**WHAT IS REQUIRED**
Render as a JSON list of strings, one string per line and no strings for blank lines, the entries between the lines containing "What do you see at coordinates (1440, 125)" and "footer-bar is located", inclusive.
*** RECORDS FOR THIS TASK
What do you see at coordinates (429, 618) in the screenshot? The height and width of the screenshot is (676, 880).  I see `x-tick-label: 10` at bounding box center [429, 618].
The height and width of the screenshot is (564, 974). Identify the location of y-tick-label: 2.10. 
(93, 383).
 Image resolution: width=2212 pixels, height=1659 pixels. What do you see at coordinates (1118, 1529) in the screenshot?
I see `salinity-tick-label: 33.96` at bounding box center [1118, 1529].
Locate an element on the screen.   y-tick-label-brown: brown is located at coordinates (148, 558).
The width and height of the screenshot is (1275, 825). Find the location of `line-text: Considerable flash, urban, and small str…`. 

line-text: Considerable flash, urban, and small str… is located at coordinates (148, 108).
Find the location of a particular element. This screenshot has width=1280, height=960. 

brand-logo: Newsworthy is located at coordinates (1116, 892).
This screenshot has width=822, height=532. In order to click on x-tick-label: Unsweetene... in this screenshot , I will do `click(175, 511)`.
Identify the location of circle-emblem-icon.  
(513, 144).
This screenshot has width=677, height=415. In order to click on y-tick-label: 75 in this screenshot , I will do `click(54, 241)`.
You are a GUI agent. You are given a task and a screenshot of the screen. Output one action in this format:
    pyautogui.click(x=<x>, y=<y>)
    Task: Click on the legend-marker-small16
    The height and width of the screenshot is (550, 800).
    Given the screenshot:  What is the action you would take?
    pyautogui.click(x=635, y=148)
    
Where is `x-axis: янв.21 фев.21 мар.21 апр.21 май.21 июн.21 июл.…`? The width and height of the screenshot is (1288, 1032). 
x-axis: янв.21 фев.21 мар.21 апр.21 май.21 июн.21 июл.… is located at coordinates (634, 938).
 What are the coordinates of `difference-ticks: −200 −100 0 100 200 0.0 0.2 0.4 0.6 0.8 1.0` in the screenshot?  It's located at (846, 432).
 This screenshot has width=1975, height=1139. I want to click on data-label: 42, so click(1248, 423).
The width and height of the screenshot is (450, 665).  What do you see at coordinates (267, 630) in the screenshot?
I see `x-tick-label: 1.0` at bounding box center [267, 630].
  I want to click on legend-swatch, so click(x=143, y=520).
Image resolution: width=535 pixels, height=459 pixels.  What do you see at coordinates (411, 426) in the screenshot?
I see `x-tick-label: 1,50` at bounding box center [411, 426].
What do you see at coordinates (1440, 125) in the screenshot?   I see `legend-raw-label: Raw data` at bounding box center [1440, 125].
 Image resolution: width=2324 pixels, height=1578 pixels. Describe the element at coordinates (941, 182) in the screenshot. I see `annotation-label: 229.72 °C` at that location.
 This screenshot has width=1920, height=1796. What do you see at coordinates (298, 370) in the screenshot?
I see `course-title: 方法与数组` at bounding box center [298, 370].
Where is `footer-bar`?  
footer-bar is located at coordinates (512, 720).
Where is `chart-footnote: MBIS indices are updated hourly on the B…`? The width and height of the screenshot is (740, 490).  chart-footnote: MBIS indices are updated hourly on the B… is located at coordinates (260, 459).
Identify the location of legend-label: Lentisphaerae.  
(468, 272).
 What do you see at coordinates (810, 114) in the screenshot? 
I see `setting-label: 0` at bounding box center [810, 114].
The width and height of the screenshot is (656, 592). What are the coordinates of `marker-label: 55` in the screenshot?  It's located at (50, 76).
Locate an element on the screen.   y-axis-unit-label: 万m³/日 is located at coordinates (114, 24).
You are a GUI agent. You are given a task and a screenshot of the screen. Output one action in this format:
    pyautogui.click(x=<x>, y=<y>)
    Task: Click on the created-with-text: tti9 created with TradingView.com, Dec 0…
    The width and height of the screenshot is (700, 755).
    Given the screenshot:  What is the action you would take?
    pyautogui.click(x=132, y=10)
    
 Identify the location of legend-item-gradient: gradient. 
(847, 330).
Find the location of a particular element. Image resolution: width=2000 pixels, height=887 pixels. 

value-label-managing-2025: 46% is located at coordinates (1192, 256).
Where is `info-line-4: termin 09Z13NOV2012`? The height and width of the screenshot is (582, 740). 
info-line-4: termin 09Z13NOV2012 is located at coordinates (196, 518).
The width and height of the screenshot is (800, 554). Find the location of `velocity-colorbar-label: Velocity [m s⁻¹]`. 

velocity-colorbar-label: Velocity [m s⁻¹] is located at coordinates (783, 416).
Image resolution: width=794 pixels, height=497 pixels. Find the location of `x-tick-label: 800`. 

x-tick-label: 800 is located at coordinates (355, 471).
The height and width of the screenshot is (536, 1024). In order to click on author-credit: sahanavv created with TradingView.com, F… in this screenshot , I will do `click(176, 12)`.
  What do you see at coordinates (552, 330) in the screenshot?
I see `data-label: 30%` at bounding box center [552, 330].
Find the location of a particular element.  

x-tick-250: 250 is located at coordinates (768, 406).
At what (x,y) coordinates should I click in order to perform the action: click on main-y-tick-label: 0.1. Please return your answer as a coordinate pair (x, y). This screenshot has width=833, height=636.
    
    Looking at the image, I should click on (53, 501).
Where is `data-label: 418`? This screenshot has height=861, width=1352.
******
**RESULT OF THE EXERCISE**
[
  "What do you see at coordinates (1440, 125) in the screenshot?   I see `legend-raw-label: Raw data` at bounding box center [1440, 125].",
  " Image resolution: width=2324 pixels, height=1578 pixels. Describe the element at coordinates (941, 182) in the screenshot. I see `annotation-label: 229.72 °C` at that location.",
  " This screenshot has width=1920, height=1796. What do you see at coordinates (298, 370) in the screenshot?",
  "I see `course-title: 方法与数组` at bounding box center [298, 370].",
  "Where is `footer-bar`?  ",
  "footer-bar is located at coordinates (512, 720)."
]